You have the option of cutting or crushing the tablet.
This medication should be kept at room temperature, which is between 20 and 68 degrees Celsius (68 and 75 degrees Fahrenheit).
Keep this medication away from any source of light.
It is important that you do not keep this medication in a place that is going to be wet or damp, such as the restroom.
Refills It is possible to get further refills of this medication if you have a prescription for it. If you have an existing prescription for this drug, you shouldn’t need a new one in order to get it refilled.

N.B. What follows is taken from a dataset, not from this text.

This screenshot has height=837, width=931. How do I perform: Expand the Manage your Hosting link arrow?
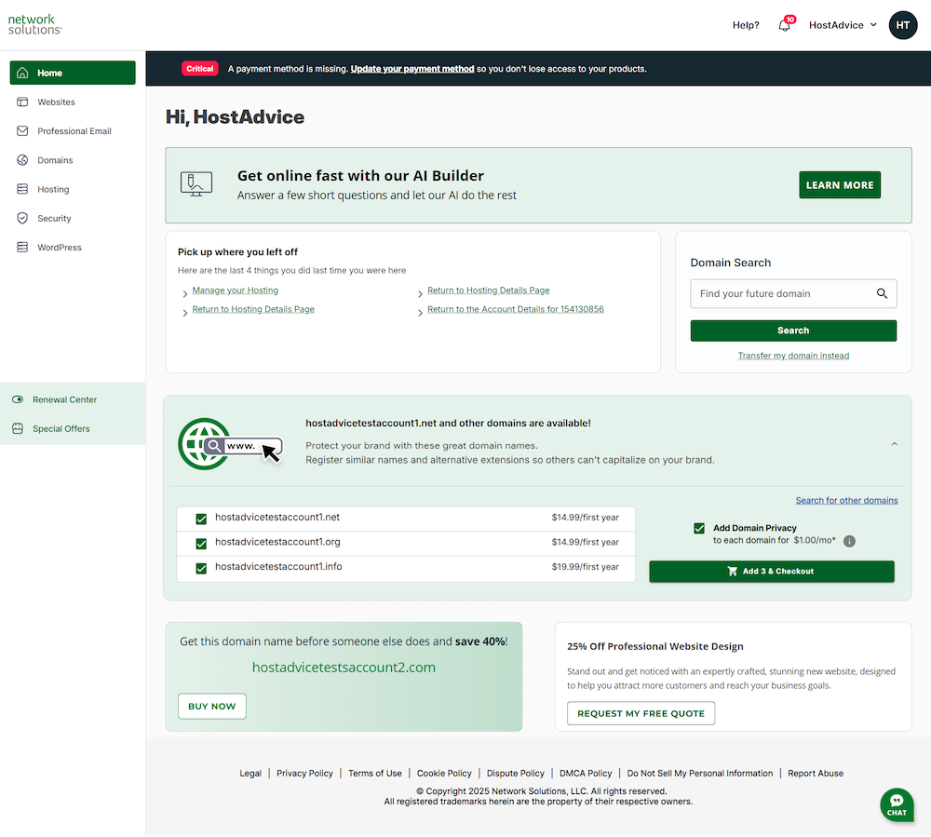click(185, 293)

On your prescription, your physician will indicate the maximum number of refills that are permitted.
If you are going to travel with your medication, you should:
Always ensure that you have your medication on you. Never put it in a checked bag if you’re going to be flying with it. Keep it in the carry-on bag you’re using.
You don’t need to be concerned about the X-ray machines at the airport. They won’t have any negative effects on your medication.
It’s possible that airport employees will ask to see the pharmacy label for the medication you’re carrying with you. Always make sure you have the original container with the prescription label on it.
Do not place this medication in the glove compartment of your vehicle or leave it in the vehicle alone. Make it a point to steer clear of doing this when the temperature is either hot or extremely cold.
Your healthcare provider may order certain tests to evaluate your current state of health and determine how well this medication is working for you. These are the following:
blood test (complete blood count and prolactin level)
eye exam urine test
The antipsychotic medication haloperidol may increase a person’s photosensitivity. Stay out of the direct sunlight. Wear protective gear and make sure to apply sunscreen if you have no choice but to be outside in the sun. Avoid using sun lamps and tanning beds at all costs.
This medication is not available at all pharmacies. Before you go to the pharmacy to fill your prescription, give them a quick call to make sure they have the medication in stock.
Authorization in advance
This medication needs to be pre-authorized in order to be covered by the majority of insurance plans. This indicates that in order for your insurance company to pay for the prescription, your doctor will first need to obtain permission from your insurance company.
Are there any other options available?
There are additional medications that can be used to treat your illness. It’s possible that some will work better for you than others. Talk to your healthcare provider about the possibility of trying out other medications to see if any of them help.